§ **What is being asked**: Copy the items below exactly as they appear, starting at the very first line and ending at the line that contains "center [360, 272].", including both of those lines.

§ **Supplied records**:
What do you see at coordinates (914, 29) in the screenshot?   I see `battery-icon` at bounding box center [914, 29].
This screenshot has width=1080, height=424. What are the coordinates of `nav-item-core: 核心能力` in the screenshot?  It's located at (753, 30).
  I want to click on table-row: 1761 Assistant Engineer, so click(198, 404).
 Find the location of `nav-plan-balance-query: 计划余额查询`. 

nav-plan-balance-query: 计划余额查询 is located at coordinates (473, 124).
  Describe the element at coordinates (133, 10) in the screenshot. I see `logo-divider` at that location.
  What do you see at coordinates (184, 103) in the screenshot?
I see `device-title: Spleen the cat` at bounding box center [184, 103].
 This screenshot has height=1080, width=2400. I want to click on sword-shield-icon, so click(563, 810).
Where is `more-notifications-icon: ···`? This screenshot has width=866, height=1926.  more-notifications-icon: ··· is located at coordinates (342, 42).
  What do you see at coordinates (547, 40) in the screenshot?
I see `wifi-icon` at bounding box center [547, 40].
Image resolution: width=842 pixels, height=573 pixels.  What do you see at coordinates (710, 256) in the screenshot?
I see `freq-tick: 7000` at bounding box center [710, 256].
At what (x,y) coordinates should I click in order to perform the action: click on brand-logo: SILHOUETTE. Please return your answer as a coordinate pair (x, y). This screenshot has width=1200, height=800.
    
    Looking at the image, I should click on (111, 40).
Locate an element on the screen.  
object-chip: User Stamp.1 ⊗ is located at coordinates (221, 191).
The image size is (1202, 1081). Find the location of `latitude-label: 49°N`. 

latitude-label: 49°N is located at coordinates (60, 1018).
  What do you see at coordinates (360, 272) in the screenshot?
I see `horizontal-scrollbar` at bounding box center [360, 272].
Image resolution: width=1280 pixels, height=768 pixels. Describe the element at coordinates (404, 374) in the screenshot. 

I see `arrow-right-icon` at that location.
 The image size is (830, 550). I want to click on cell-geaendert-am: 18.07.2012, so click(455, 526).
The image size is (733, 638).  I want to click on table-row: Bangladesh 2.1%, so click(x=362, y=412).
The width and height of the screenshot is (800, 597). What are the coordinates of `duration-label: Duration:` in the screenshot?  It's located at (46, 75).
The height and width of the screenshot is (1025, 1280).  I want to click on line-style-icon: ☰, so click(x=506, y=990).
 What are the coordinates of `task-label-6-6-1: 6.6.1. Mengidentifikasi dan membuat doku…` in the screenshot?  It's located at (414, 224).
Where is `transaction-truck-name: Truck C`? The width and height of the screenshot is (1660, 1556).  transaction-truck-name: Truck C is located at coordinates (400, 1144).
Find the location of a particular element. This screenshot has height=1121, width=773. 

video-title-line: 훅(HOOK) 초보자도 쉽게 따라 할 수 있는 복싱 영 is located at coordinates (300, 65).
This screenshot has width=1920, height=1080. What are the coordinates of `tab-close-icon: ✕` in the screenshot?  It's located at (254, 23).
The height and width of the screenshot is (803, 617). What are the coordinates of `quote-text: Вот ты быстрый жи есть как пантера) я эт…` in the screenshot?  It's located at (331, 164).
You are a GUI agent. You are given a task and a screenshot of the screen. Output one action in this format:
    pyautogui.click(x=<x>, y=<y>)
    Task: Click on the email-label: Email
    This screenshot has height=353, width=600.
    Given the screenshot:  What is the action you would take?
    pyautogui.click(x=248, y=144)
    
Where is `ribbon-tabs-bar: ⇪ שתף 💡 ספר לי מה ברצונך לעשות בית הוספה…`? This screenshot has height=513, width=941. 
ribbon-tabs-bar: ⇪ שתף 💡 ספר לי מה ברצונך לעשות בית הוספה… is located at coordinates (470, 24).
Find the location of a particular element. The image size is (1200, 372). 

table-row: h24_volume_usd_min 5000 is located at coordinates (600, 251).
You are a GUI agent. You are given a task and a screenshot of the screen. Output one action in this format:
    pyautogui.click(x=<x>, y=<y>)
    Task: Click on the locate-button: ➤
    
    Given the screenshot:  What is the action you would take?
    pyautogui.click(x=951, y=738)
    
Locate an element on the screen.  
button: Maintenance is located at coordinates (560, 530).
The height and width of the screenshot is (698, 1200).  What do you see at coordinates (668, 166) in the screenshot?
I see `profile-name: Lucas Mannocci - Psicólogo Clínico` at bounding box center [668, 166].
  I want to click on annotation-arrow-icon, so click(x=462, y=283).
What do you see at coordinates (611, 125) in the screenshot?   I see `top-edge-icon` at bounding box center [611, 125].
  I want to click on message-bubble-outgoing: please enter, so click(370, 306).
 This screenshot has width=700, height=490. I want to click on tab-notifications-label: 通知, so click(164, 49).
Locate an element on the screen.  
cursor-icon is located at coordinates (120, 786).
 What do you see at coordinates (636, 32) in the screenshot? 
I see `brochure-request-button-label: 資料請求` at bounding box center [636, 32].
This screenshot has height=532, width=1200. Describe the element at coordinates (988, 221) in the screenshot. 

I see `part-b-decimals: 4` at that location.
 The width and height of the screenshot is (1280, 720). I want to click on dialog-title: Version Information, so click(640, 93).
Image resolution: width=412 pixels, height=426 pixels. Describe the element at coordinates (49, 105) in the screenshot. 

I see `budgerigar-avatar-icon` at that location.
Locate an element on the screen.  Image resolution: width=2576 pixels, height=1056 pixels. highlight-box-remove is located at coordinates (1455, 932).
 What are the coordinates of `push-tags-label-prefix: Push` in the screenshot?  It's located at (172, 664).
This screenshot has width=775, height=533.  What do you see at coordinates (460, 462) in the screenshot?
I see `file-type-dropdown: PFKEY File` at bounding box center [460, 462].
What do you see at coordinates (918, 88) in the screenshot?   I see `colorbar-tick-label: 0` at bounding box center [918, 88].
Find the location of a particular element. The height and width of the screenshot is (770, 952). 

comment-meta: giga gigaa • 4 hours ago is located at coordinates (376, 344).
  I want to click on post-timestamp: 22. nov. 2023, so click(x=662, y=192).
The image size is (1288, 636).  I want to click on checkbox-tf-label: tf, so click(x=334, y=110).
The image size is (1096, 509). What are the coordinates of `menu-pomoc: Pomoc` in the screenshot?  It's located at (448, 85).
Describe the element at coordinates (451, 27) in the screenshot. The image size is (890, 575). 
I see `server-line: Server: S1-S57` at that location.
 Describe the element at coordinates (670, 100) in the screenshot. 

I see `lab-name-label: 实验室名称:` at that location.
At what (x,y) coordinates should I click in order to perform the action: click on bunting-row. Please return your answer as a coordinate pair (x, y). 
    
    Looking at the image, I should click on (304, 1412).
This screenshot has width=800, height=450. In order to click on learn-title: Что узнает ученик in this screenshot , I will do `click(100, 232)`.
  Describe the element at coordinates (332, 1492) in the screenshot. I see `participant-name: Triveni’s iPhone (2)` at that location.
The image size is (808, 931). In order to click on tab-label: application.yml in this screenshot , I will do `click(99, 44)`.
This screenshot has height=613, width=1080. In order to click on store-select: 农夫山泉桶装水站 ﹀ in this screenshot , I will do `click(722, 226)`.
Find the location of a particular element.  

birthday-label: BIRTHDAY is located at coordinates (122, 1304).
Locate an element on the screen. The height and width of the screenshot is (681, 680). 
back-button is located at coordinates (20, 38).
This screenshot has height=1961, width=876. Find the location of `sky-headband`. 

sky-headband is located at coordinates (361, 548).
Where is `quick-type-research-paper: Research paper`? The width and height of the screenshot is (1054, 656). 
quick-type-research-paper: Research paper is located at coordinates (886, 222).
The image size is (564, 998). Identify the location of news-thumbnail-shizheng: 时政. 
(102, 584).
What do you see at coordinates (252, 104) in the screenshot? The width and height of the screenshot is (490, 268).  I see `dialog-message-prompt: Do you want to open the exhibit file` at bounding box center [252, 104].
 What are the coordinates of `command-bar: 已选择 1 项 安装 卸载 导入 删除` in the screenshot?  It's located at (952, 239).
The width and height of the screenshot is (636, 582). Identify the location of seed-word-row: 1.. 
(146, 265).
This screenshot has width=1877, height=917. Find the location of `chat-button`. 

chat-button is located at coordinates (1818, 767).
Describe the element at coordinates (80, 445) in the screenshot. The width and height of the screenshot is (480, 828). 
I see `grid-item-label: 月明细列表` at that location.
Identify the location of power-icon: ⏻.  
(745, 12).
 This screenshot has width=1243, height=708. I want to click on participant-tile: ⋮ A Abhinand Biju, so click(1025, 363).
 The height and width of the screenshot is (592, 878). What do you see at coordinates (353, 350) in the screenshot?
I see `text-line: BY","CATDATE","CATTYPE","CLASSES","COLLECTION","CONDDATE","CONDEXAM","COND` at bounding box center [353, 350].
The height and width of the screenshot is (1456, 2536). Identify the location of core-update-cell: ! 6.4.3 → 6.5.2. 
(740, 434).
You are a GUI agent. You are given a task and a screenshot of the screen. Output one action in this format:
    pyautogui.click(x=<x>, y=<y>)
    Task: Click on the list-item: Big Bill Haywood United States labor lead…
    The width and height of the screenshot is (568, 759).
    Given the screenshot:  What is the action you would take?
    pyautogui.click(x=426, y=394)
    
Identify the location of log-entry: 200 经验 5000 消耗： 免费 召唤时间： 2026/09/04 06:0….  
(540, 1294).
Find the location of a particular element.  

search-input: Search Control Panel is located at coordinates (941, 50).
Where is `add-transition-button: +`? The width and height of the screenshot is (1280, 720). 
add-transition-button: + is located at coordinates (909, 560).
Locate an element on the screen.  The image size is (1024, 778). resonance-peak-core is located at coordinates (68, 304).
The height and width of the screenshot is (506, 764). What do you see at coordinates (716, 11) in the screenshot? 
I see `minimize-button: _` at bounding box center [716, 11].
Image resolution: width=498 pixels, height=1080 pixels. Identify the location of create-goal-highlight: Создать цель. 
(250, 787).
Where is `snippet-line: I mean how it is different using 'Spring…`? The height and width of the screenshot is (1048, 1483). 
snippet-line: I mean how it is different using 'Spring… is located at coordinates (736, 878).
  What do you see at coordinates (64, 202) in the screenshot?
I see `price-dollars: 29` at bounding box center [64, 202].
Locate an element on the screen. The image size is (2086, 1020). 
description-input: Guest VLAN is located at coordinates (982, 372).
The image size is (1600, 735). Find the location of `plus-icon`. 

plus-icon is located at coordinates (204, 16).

§ **Exercise response**:
What do you see at coordinates (914, 29) in the screenshot?   I see `battery-icon` at bounding box center [914, 29].
This screenshot has width=1080, height=424. What are the coordinates of `nav-item-core: 核心能力` in the screenshot?  It's located at (753, 30).
  I want to click on table-row: 1761 Assistant Engineer, so click(198, 404).
 Find the location of `nav-plan-balance-query: 计划余额查询`. 

nav-plan-balance-query: 计划余额查询 is located at coordinates (473, 124).
  Describe the element at coordinates (133, 10) in the screenshot. I see `logo-divider` at that location.
  What do you see at coordinates (184, 103) in the screenshot?
I see `device-title: Spleen the cat` at bounding box center [184, 103].
 This screenshot has height=1080, width=2400. I want to click on sword-shield-icon, so click(563, 810).
Where is `more-notifications-icon: ···`? This screenshot has width=866, height=1926.  more-notifications-icon: ··· is located at coordinates (342, 42).
  What do you see at coordinates (547, 40) in the screenshot?
I see `wifi-icon` at bounding box center [547, 40].
Image resolution: width=842 pixels, height=573 pixels.  What do you see at coordinates (710, 256) in the screenshot?
I see `freq-tick: 7000` at bounding box center [710, 256].
At what (x,y) coordinates should I click in order to perform the action: click on brand-logo: SILHOUETTE. Please return your answer as a coordinate pair (x, y). This screenshot has width=1200, height=800.
    
    Looking at the image, I should click on (111, 40).
Locate an element on the screen.  
object-chip: User Stamp.1 ⊗ is located at coordinates (221, 191).
The image size is (1202, 1081). Find the location of `latitude-label: 49°N`. 

latitude-label: 49°N is located at coordinates (60, 1018).
  What do you see at coordinates (360, 272) in the screenshot?
I see `horizontal-scrollbar` at bounding box center [360, 272].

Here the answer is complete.